What It Is, Precisely
RAG is an inference-time architecture that retrieves relevant document chunks from an external index and injects them into the model's context window before generation. The model doesn't search anything. It reads what you hand it and generates a response based on that content, combined with its training. The retrieval happens outside the model; the generation happens inside it. Those are two separate systems with two separate failure modes, and conflating them is where most RAG conversations go wrong.
The Loop
Embed. Before any query runs, your documents get converted into vectors — high-dimensional numerical representations that encode semantic meaning. A chunk of text about FISMA compliance and a chunk about FedRAMP authorization will land near each other in this vector space because they're conceptually adjacent, even if they share no keywords. An embedding model does this conversion. The documents themselves aren't stored in the model; only their vector representations are.
Index. Those vectors get stored in a vector database — think of it as a spatial index optimized for similarity search rather than exact match. A moderately sized policy library might produce hundreds of thousands of vectors. The index makes it possible to search them in milliseconds.
Retrieve. When a user submits a query, the same embedding model converts that query into a vector. The system then finds the document vectors closest to the query vector — typically the top five to twenty chunks, depending on how the system is configured. "Closest" means semantically similar, not keyword-matched. This is the step where most production failures originate.
Generate. The retrieved chunks get inserted into the model's context window alongside the original query. The model reads both and generates a response. It doesn't know whether the retrieved chunks are correct, current, or complete. It knows only that they're there.
The whole loop adds latency — usually a few hundred milliseconds for retrieval — but it means you can update your knowledge base without retraining the model. That's the trade that made RAG the default pattern for enterprise knowledge applications.
Okta Concept Mapping
RAG resembles claims-based federated access more than anything else in the IDAM stack. In federation, you don't embed all of a user's permissions into a token at issuance — you retrieve relevant claims at the point of need from an authoritative source. RAG does the same thing for knowledge: retrieve what's relevant at inference time rather than baking it into the model at training time. Both patterns solve the same underlying problem — you can't know everything in advance.

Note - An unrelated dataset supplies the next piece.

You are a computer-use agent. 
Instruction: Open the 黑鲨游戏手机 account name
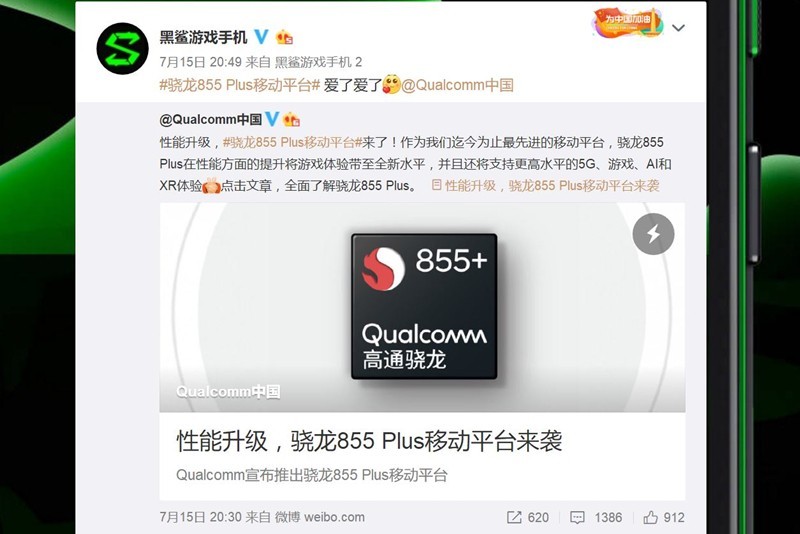pos(203,37)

The analogy breaks on authority. Federated claims are authoritative. The IdP asserts them; the SP trusts the assertion because the trust chain is cryptographically established. RAG retrieval is probabilistic. The system retrieves what's similar to the query, not what's correct. There is no signed assertion. The model cannot verify that a retrieved chunk actually answers the question — it can only incorporate the chunk into its response. A hallucination that cites a retrieved-but-wrong document is harder to catch than a hallucination from nothing, because it looks sourced.
Where It Breaks
Stale indexes. The index reflects the documents as they existed when they were last embedded. If a policy was superseded last month and the index hasn't been refreshed, the model answers from the old version — confidently, with a citation. In federal environments where policy documents change on congressional or regulatory cycles, index freshness is an operational question, not a technical one. Someone has to own it.
Chunking failures. Documents get split into chunks before embedding — typically 256 to 512 tokens, with some overlap. If the answer to a question spans a chunk boundary, neither chunk alone is sufficient, and the model may generate a plausible bridge between two incomplete pieces of information. The chunking strategy is an engineering decision made at index time, with significant downstream effects on retrieval quality. Most buyers don't know this decision was made.
Retrieval mismatches. The query vector and the correct document vector may not land near each other if the question is phrased differently from the document. A user asking "what's the process for handling a data spill" may not retrieve a document titled "Classified Information Spillage Procedures" if the embedding space doesn't map those phrasings as similar. This is the vocabulary mismatch problem that plagued keyword search for decades, wearing different clothes.
The Variants
Naive RAG runs one retrieval pass and hands the results to the model. That's the baseline, and it's what most "AI on our documents" implementations actually are.
Agentic RAG can issue multiple retrieval calls, deciding what to search for next based on what it found — useful when answering a question requires assembling information from several sources. Iterative RAG refines the query between passes, using intermediate results to improve subsequent retrieval. Both variants require tool-calling mechanics covered in Lesson 5. They exist because naive RAG's single-pass retrieval has quality ceilings it can't clear on its own; running the loop more than once is how those ceilings get raised.
What to Listen For
When a buyer describes an AI system that "searches our documents," they're describing RAG. The questions that matter: How often is the index refreshed? Who owns that process? How were the documents chunked, and has anyone tested retrieval quality against the actual queries users are submitting? A system that can't answer those questions isn't broken yet. It's just waiting.